Estonian novelist and playwright (1936–2019)

Nikolai Baturin (5 August 1936 – 16 May 2019) was an Estonian award-winning novelist and playwright.

==Biography and career==

Baturin was born in the village of Arumetsa in Suislepa Parish (now the village of Maltsa, Viljandi Parish), Viljandi County. His father was a fisherman. After attending high school, military service took him for five years to the Caspian oil-fields and the Atlantic Ocean; for fifteen years he was a hunter in the Siberian taiga. For six years he participated in various geological expeditions.

Baturin debuted with a collection of poetry, Maa-alused järved (Underground Lakes, 1968), in the last wave of the "cassette" generation in the 1960s. In addition to fiction, he has written plays, poetry, screenplays, and essays. He has illustrated his own books and produced his own plays. His works have been translated into Russian, Ukrainian, and Lithuanian. He became a member of the Estonian Writers' Union in 1973.

Baturin lived at his home farm by Lake Võrts.

==Bibliography==
===Collections of poetry===

- Blue Reign, 1990 (4000).
- The Silence of the Pole.
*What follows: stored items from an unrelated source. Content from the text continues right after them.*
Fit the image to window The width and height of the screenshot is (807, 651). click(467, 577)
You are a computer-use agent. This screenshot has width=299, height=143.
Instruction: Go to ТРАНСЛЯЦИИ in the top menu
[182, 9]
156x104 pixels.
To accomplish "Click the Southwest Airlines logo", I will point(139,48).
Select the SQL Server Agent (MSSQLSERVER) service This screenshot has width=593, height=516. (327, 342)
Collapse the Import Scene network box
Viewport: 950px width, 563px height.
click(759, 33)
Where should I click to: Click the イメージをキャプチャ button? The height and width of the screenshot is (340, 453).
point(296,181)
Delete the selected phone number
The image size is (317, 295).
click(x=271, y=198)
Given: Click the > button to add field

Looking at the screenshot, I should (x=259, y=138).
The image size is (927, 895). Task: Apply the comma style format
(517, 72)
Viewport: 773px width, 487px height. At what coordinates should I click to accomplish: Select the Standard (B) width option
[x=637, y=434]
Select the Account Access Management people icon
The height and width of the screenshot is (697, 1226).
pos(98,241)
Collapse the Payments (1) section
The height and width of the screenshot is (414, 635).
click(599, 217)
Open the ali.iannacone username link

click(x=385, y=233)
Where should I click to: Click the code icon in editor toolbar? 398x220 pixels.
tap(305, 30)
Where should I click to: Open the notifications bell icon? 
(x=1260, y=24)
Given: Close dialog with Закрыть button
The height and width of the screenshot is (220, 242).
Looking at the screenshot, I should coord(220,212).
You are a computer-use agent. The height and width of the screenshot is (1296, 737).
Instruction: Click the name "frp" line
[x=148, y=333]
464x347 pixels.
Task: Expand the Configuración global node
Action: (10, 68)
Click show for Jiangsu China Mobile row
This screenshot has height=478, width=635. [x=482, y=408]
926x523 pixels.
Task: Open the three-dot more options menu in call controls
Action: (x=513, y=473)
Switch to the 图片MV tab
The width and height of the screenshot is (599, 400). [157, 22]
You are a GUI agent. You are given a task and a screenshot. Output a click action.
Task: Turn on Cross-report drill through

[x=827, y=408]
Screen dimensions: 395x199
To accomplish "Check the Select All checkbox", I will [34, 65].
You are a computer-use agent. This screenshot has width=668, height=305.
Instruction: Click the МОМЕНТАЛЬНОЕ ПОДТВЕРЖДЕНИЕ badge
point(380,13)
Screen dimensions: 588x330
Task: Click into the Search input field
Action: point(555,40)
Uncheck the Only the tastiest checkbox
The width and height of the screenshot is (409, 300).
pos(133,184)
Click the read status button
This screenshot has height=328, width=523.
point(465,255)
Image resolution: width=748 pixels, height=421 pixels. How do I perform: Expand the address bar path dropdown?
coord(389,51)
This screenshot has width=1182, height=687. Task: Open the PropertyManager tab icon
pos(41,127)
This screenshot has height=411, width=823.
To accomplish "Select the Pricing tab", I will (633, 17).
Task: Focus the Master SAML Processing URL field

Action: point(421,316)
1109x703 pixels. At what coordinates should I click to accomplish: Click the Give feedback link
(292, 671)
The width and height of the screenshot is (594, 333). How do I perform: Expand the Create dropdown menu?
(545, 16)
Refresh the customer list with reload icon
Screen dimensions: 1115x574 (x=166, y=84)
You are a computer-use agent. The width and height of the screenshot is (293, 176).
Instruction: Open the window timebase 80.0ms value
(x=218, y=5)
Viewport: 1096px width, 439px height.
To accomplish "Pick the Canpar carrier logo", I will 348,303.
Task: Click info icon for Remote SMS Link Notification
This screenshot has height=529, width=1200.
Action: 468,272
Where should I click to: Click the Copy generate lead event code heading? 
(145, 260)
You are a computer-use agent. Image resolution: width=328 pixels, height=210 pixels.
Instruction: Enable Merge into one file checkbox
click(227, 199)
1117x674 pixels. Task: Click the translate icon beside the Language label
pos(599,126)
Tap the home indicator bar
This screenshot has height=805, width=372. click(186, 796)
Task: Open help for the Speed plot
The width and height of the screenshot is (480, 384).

The Pole of Silence, 1980 (3000).
- The Gallery, 1977 (4000)
- The Flight of the Stork, 1975 (5000).
- From the Squares and from the Fields, 1972 (4000).
- The Lyrefish, 1972 (4000).
- Underground Lakes, 1968 (12,000).

===Novels, short stories and prose poems===

- The Centaur, 2003
- Apocalypse Anno Domini, 1997 (1000)
- Caught in a Vicious Circle, 1996 (2000).
- Timid Nikas, the Comber of Lions' Manes, 1993 (10,000).
- A Murder at the Lighthouse, 1993 (16,000)
- The Heart of the Bear, 1989 (16,000).
- Early Ice, 1985 (25,000).
- Forests Spreading Far and Wide:a prose poem, 1981 (5000)
- Somersaults (prose poem, short story, drama), 1980 (8000)
- Echo Finds, 1977 (28,000).
- King of the King's Cabin, 1976 (28,000).
- The Oasis, 1973 (23,000).
- At an Early Late Hour: a prose poem, 1973 (20,000).

===Screenplays===

- Timid Nikas, the Comber of Lions' Manes, 1999.
- A Murder at the Lighthouse, 1994.
- The Heart of the Bear (in seven instalments), 1993.
- Summer Snowstorms, 1992.

===Dramas===

- A Ghost in the Cupboard, 1993 (5000).